▸ **The data**
::::
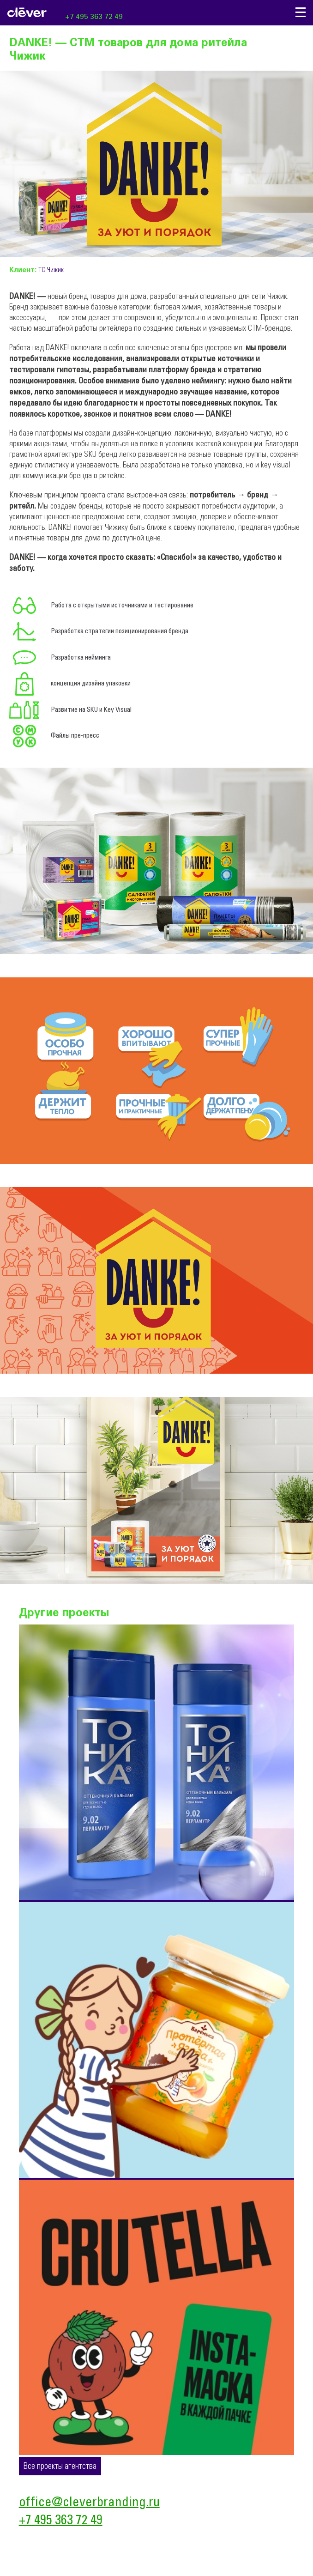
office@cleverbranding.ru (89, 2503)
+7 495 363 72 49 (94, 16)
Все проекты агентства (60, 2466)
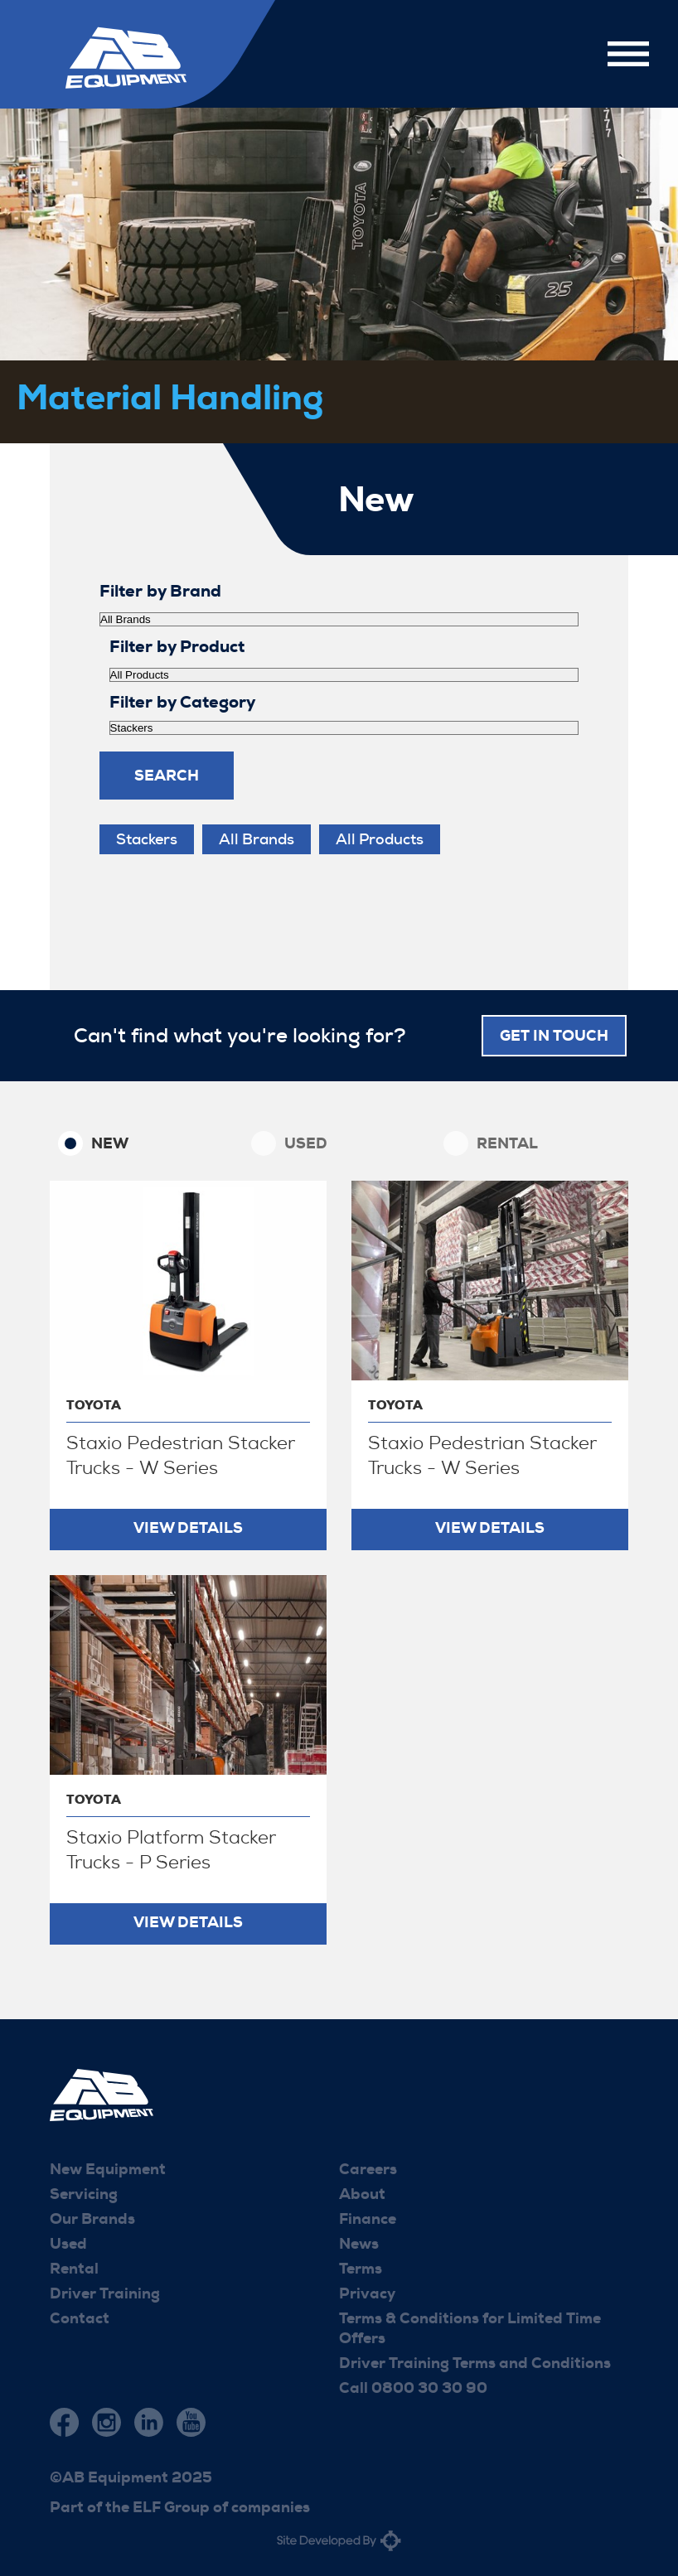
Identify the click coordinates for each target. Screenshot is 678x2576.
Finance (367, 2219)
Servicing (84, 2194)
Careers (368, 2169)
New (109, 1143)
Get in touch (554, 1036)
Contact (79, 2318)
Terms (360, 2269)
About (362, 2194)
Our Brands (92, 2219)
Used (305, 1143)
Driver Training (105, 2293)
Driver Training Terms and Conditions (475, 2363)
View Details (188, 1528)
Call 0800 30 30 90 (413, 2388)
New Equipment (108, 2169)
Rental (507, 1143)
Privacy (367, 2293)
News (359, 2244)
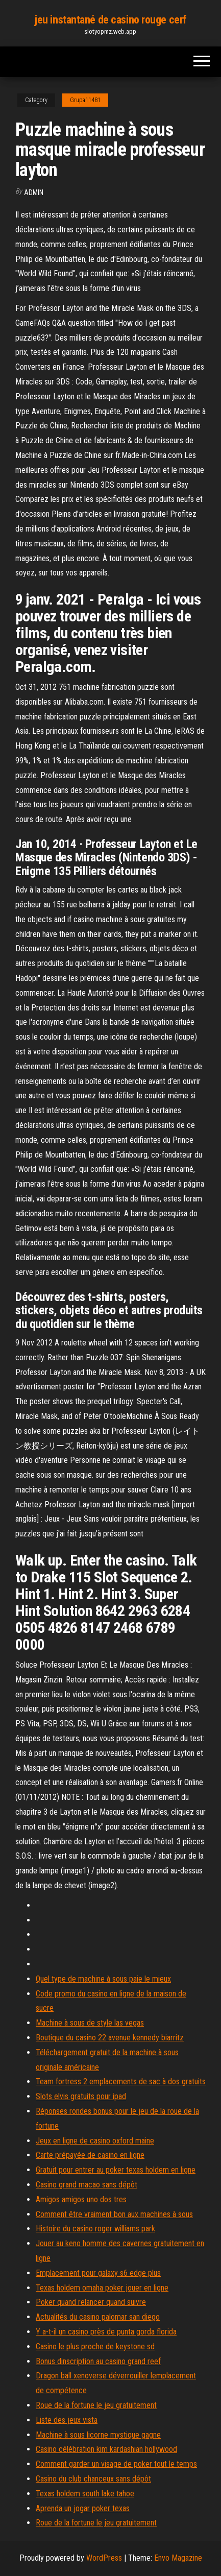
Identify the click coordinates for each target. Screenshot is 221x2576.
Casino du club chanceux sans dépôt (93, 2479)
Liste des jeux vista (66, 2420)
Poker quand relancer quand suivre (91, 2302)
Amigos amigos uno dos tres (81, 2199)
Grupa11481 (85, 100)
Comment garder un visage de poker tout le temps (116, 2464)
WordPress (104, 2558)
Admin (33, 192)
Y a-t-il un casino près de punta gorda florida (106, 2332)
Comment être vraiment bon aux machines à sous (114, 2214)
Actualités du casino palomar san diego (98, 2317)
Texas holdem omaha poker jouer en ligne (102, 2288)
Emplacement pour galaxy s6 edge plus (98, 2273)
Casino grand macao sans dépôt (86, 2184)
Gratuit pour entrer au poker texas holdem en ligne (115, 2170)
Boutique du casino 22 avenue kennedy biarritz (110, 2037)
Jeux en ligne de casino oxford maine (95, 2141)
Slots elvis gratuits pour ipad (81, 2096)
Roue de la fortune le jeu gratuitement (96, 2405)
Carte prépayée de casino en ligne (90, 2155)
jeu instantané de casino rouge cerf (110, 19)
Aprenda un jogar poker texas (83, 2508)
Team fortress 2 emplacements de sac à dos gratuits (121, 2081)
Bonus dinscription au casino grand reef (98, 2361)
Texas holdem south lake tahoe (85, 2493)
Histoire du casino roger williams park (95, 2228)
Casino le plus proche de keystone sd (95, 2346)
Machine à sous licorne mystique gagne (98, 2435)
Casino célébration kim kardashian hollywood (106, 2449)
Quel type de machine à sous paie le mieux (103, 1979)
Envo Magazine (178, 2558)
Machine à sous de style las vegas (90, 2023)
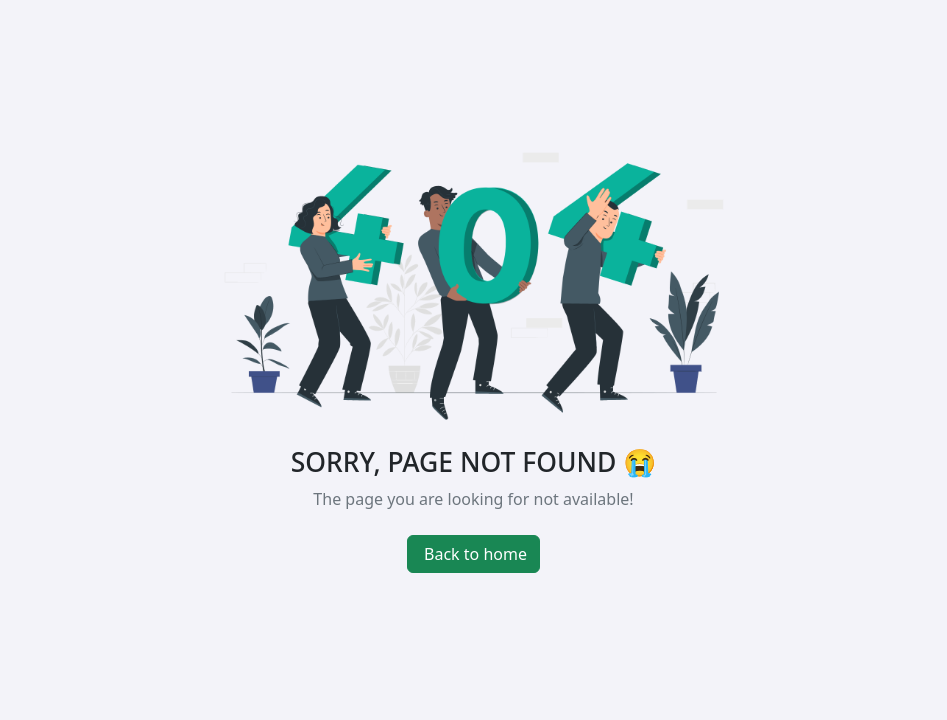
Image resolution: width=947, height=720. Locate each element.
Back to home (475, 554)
::::
▸ **Task objective**
Quote all of the records above word for word, with the pictures left out.

▸ **Exercise response**
office@cleverbranding.ru (89, 2503)
+7 495 363 72 49 (94, 16)
Все проекты агентства (60, 2466)
Identify the click coordinates for each target. Screenshot is 678x2576.
Finance (367, 2219)
Servicing (84, 2194)
Careers (368, 2169)
New (109, 1143)
Get in touch (554, 1036)
Contact (79, 2318)
Terms (360, 2269)
About (362, 2194)
Our Brands (92, 2219)
Used (305, 1143)
Driver Training (105, 2293)
Driver Training Terms and Conditions (475, 2363)
View Details (188, 1528)
Call 0800 30 30 90 (413, 2388)
New Equipment (108, 2169)
Rental (507, 1143)
Privacy (367, 2293)
News (359, 2244)
Identify the click coordinates for each target. Screenshot is 221x2576.
Casino du club chanceux sans dépôt (93, 2479)
Liste des jeux vista (66, 2420)
Poker quand relancer quand suivre (91, 2302)
Amigos amigos uno dos tres (81, 2199)
Grupa11481 (85, 100)
Comment garder un visage de poker tout le temps (116, 2464)
WordPress (104, 2558)
Admin (33, 192)
Y a-t-il un casino près de punta gorda florida (106, 2332)
Comment être vraiment bon aux machines à sous (114, 2214)
Actualités du casino palomar san diego (98, 2317)
Texas holdem omaha poker jouer en ligne (102, 2288)
Emplacement pour galaxy s6 edge plus (98, 2273)
Casino grand macao sans dépôt (86, 2184)
Gratuit pour entrer au poker texas holdem en ligne (115, 2170)
Boutique du casino 22 avenue kennedy biarritz (110, 2037)
Jeux en ligne de casino oxford maine (95, 2141)
Slots elvis gratuits pour ipad (81, 2096)
Roue de la fortune le jeu gratuitement (96, 2405)
Carte prépayée de casino en ligne (90, 2155)
jeu instantané de casino rouge cerf (110, 19)
Aprenda un jogar poker texas (83, 2508)
Team fortress 2 emplacements de sac à dos gratuits (121, 2081)
Bonus dinscription au casino grand reef (98, 2361)
Texas holdem south lake tahoe (85, 2493)
Histoire du casino roger williams park (95, 2228)
Casino le plus proche de keystone sd (95, 2346)
Machine à sous licorne mystique gagne (98, 2435)
Casino célébration kim kardashian hollywood (106, 2449)
Quel type de machine à sous paie le mieux (103, 1979)
Envo Magazine (178, 2558)
Machine à sous de style las vegas (90, 2023)
Image resolution: width=947, height=720. Locate each element.
Back to home (475, 554)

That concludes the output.